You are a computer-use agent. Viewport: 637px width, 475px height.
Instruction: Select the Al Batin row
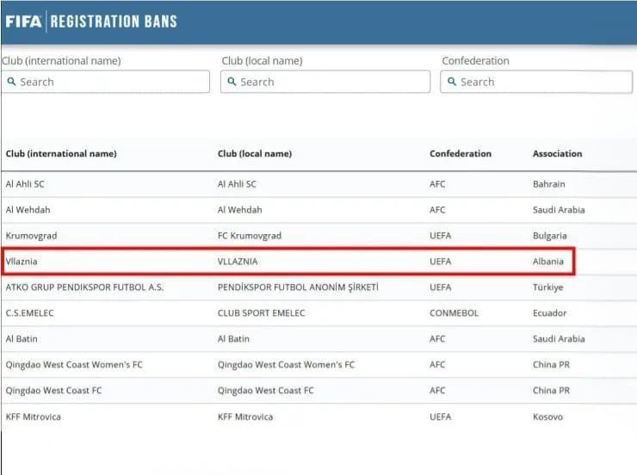pyautogui.click(x=22, y=339)
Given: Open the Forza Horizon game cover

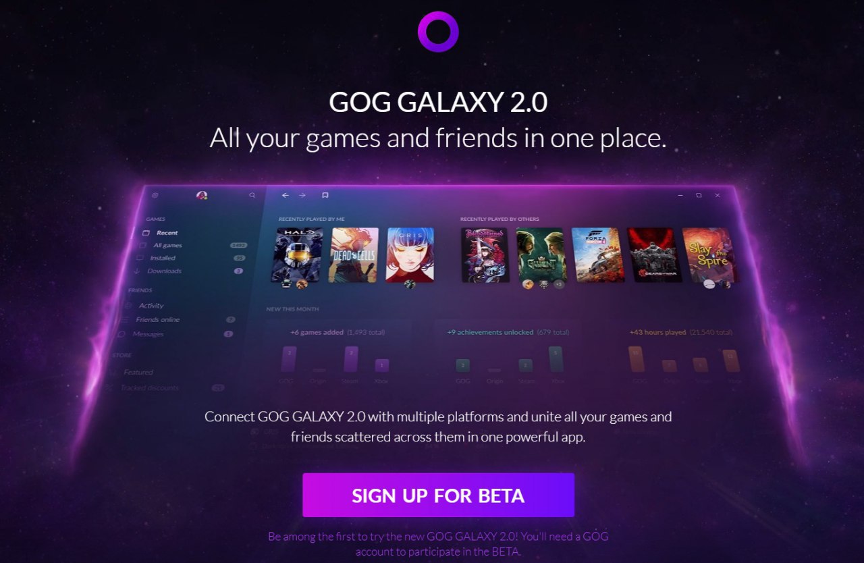Looking at the screenshot, I should (x=597, y=254).
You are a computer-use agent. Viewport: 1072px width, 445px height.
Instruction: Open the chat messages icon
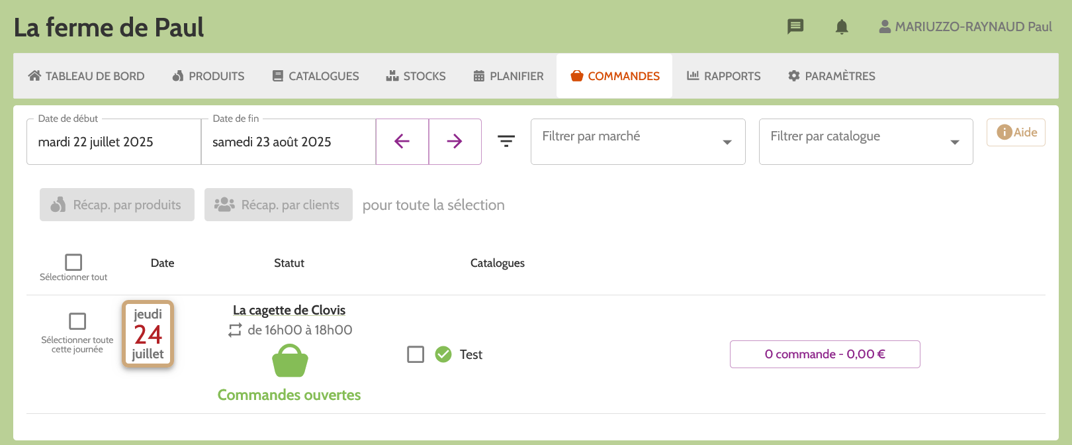795,26
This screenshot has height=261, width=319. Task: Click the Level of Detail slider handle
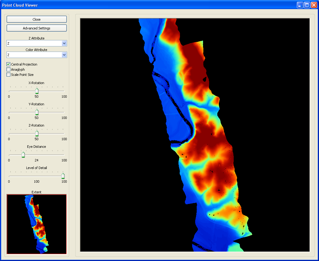point(63,176)
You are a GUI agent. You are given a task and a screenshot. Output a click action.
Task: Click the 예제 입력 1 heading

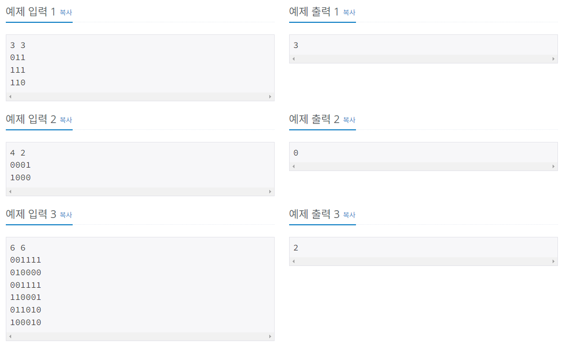31,12
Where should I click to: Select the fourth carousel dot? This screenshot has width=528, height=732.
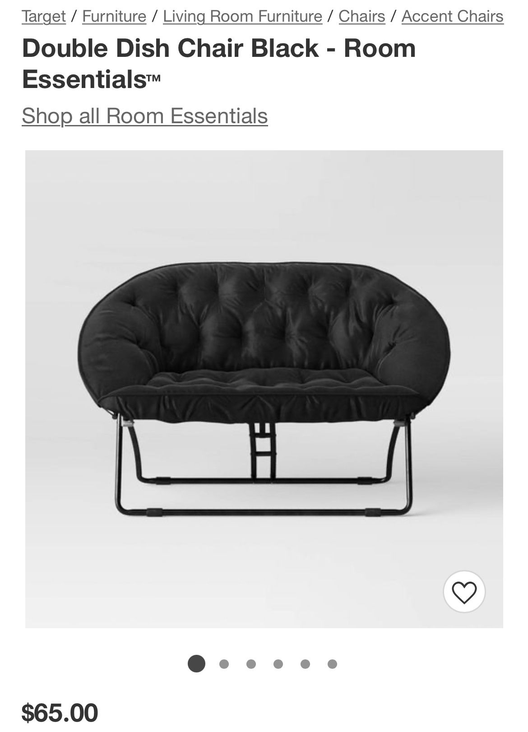[x=278, y=664]
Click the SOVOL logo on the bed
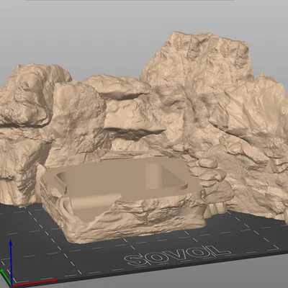This screenshot has height=288, width=288. [x=176, y=255]
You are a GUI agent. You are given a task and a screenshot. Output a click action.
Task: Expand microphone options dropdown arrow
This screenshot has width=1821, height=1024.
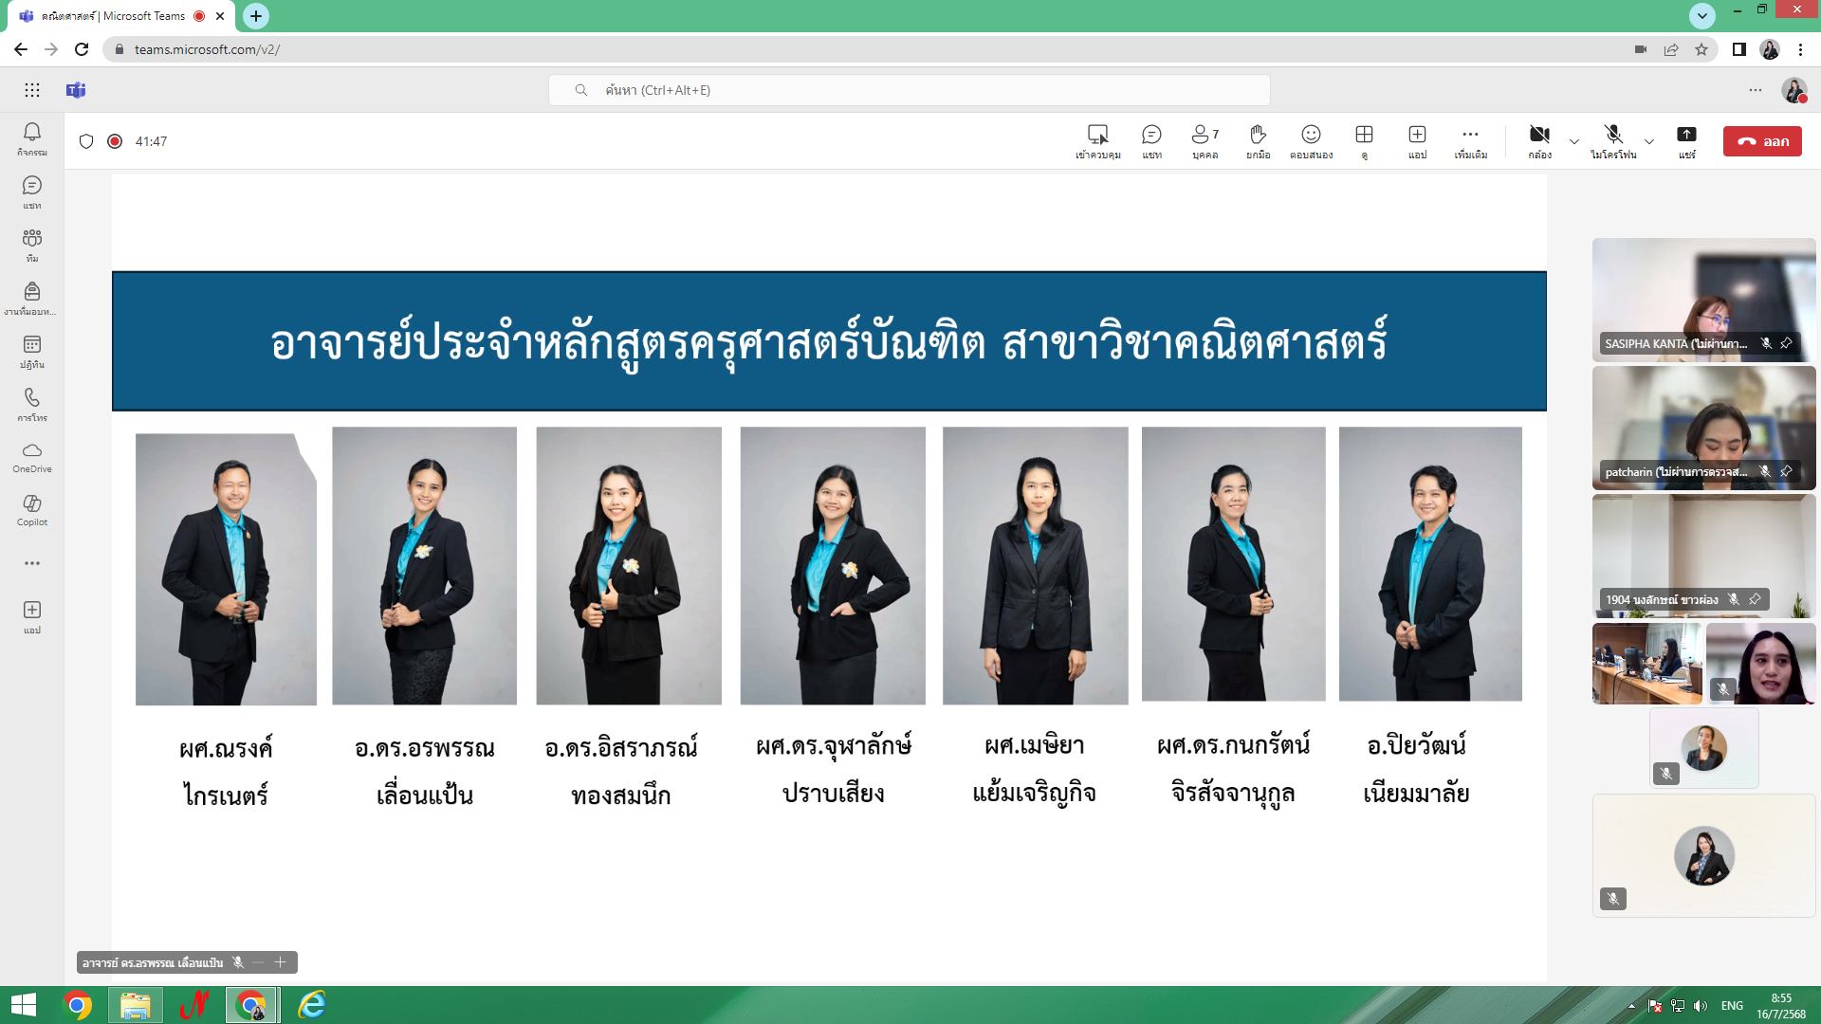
--
# EXERCISE BRIEF
Beginning with the line that has "Given: Open the Forza Horizon game cover", repeat each remaining line of the data above word for word, keeping pictures out.

# RESULT
Given: Open the Forza Horizon game cover

Looking at the screenshot, I should (x=597, y=254).
You are a computer-use agent. Viewport: 1072px width, 445px height.
Instruction: Open the chat messages icon
795,26
This screenshot has height=261, width=319. Task: Click the Level of Detail slider handle
point(63,176)
You are a GUI agent. You are given a task and a screenshot. Output a click action.
Task: Click the 예제 입력 1 heading

31,12
Where should I click to: Select the fourth carousel dot? This screenshot has width=528, height=732.
[x=278, y=664]
Click the SOVOL logo on the bed
This screenshot has height=288, width=288. [x=176, y=255]
You are a GUI agent. You are given a task and a screenshot. Output a click action.
Task: Expand microphone options dropdown arrow
This screenshot has width=1821, height=1024.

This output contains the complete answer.